Now lately I've been really thinking about what it is that I want to do, especially with this build. Primarily I want to learn about EVs (mechanics, electrical systems, etc) and building them. I eventually would like to purchase a salvage EV, and repair it myself but that's in the future. With this build my decision keeps going from simply restoring it as is (the frame, wheels, and transmission) and then making it into an EV with motor, attaching it to the transmission, controller, batteries, etc OR getting a lot more creative and turning it into a reverse trike (enclosed with steering wheel, dashboard, etc.. basically a car on three wheels). 

Keeping it more standard but with EV parts makes it an Electric Sandrail.. a fun vehicle in its own right. This would probably be a good fundamentals focused build without the eccentrics of something far less standard like a reverse trike. It would mean more weight. 

Building a reverse trike would definitely require more in figuring things out (adding/making a motorcycle fork for the back wheel) but it would be less weight. What I like about this option is with the less weight I could use a less powerful motor, use the vehicle as a fun in city vehicle, plus I'd feel more adventurous in experimenting with different add ons and looks (body/panel making, etc). It could also let me possibly use the idea of buying a salvage electric motorcycle and use it's parts for the build). 

Being that I'm a hobbyist metal worker I'm drawn to option two. I think it would be fun as all get out to not only make an EV, but to also design and build the body that goes along with it plus experiment with different options (retracting solar panels, in-car comforts, systems management (efficiency, sport, etc), tilting front suspension and more). 
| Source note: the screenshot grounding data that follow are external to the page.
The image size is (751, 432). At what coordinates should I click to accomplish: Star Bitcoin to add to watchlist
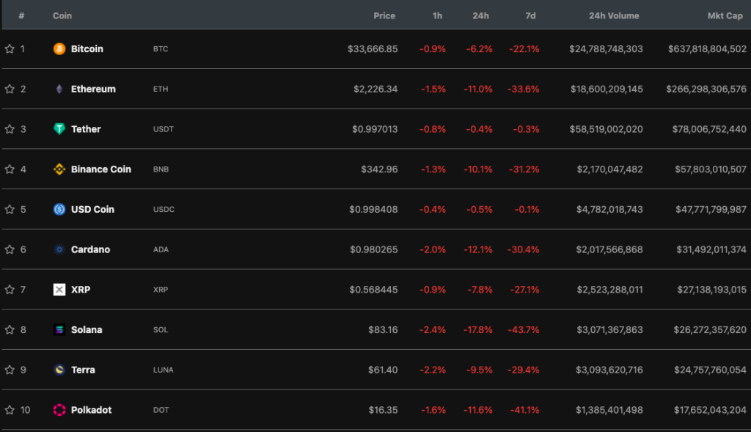(x=10, y=48)
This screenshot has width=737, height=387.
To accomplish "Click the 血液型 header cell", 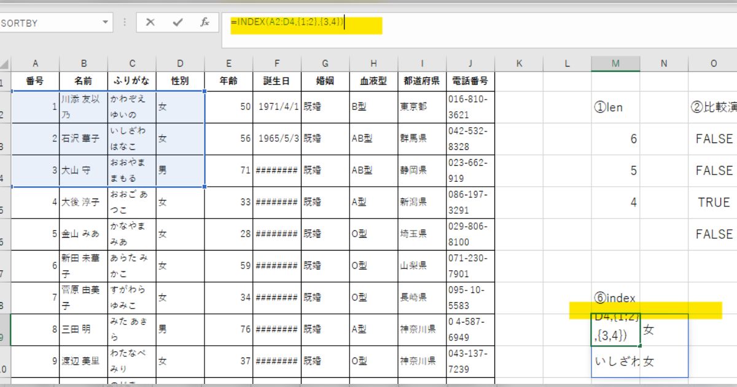I will (x=373, y=80).
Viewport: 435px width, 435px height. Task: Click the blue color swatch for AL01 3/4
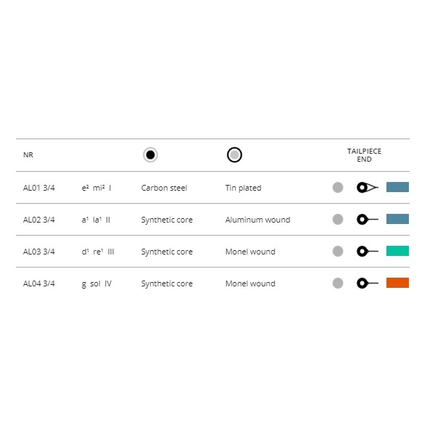click(x=397, y=187)
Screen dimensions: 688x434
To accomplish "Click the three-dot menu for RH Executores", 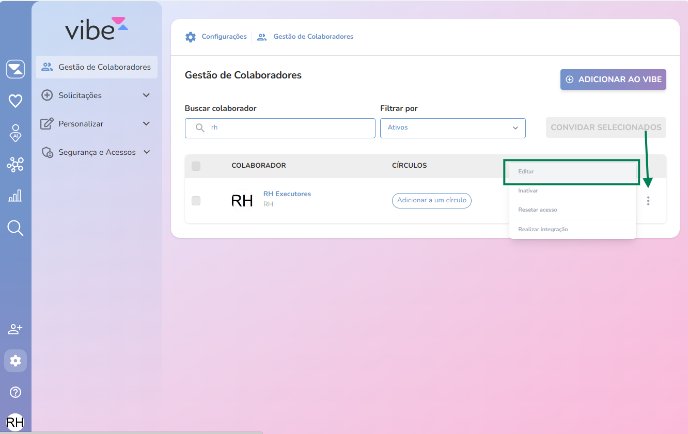I will [648, 201].
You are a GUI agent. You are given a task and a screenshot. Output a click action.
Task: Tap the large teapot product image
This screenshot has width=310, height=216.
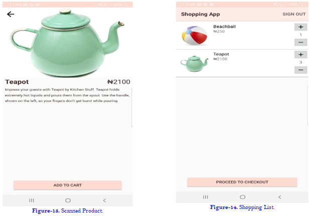tap(67, 43)
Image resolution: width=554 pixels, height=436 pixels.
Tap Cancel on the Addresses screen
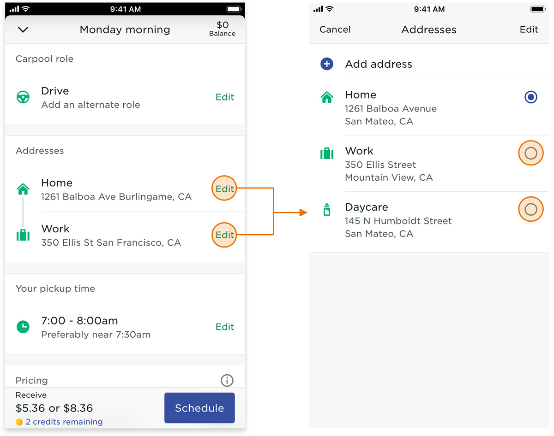click(335, 29)
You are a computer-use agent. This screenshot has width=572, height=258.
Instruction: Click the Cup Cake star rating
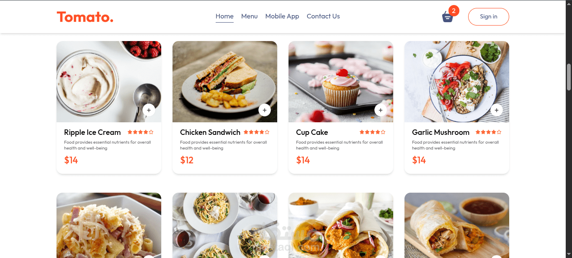point(372,132)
I've got the tools for all of this (being a metal hobbyist/restorer you get quite a collection!). Speaking of, for Christmas my wife is getting me a plasma cutter! Among other things, that would make body work a heck of a lot easier. 

Anyway here are some photos of a more gutted Sandrail frame (a lot of the things on it were truly fubar). I am hoping to finish cutting it today and may possibly start wire brushing the frame as well.


----------



## brian_ (Feb 7, 2017)

Electrobes said:


> Building a reverse trike would definitely require more in figuring things out (adding/making a motorcycle fork for the back wheel) but it would be less weight. What I like about this option is with the less weight I could use a less powerful motor, use the vehicle as a fun in city vehicle, plus I'd feel more adventurous in experimenting with different add ons and looks (body/panel making, etc). It could also let me possibly use the idea of buying a salvage electric motorcycle and use it's parts for the build).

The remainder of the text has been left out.